The entries below contain a line with "This screenshot has height=411, width=498." and a line with "Screen dimensions: 1233x530". Retype exactly everything from the first down to the second, both included, and nothing else.

◆ DATA ◆
★ ★ ★

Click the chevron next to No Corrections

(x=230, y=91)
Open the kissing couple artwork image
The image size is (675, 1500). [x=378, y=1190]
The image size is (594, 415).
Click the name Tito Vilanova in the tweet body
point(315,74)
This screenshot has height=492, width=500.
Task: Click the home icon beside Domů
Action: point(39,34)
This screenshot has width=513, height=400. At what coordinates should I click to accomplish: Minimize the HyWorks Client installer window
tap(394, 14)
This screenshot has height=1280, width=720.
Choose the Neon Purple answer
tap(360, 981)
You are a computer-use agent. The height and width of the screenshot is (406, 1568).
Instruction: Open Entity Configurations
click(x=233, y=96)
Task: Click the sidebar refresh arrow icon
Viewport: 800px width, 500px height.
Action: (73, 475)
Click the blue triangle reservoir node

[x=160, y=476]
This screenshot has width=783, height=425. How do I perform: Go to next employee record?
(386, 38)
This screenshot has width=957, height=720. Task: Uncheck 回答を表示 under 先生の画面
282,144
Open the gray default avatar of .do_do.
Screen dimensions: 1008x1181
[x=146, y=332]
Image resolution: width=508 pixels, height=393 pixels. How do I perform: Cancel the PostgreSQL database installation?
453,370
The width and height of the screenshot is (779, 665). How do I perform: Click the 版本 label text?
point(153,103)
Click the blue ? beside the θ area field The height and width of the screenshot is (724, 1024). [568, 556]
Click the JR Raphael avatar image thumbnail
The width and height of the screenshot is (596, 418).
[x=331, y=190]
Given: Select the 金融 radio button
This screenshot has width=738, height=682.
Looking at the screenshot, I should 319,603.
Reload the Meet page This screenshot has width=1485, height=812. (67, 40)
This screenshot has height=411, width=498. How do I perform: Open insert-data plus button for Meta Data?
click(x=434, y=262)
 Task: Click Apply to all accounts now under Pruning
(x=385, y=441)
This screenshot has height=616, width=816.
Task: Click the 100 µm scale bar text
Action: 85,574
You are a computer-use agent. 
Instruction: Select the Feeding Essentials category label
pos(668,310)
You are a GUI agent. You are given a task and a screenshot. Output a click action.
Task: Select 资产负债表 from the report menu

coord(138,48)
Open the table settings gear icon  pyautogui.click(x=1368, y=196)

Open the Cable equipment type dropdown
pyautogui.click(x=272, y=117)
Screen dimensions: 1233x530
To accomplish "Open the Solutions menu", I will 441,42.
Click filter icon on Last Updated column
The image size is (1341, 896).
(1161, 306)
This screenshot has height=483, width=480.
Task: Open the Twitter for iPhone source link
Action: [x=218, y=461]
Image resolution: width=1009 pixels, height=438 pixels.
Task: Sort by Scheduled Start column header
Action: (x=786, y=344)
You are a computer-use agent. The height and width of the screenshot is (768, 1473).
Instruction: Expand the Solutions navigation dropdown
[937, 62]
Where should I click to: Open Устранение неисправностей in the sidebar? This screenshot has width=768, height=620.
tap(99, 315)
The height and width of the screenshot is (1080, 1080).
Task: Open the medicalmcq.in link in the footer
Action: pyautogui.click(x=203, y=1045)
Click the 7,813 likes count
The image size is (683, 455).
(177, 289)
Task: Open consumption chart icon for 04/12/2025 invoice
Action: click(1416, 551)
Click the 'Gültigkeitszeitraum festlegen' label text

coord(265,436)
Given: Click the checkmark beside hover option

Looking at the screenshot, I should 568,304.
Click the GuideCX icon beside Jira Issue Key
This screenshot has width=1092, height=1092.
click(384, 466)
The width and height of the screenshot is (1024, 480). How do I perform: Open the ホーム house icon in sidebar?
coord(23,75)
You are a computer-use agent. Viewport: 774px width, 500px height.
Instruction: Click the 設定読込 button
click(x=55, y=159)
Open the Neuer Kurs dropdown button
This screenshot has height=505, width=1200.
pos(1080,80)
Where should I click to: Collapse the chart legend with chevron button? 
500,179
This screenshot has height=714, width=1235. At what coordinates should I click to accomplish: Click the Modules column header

★ ★ ★

◆ WRITTEN SOLUTION ◆
This screenshot has height=411, width=498. How do I perform: Open insert-data plus button for Meta Data?
click(x=434, y=262)
 Task: Click Apply to all accounts now under Pruning
(x=385, y=441)
This screenshot has height=616, width=816.
Task: Click the 100 µm scale bar text
Action: 85,574
You are a computer-use agent. 
Instruction: Select the Feeding Essentials category label
pos(668,310)
You are a GUI agent. You are given a task and a screenshot. Output a click action.
Task: Select 资产负债表 from the report menu

coord(138,48)
Open the table settings gear icon  pyautogui.click(x=1368, y=196)

Open the Cable equipment type dropdown
pyautogui.click(x=272, y=117)
Screen dimensions: 1233x530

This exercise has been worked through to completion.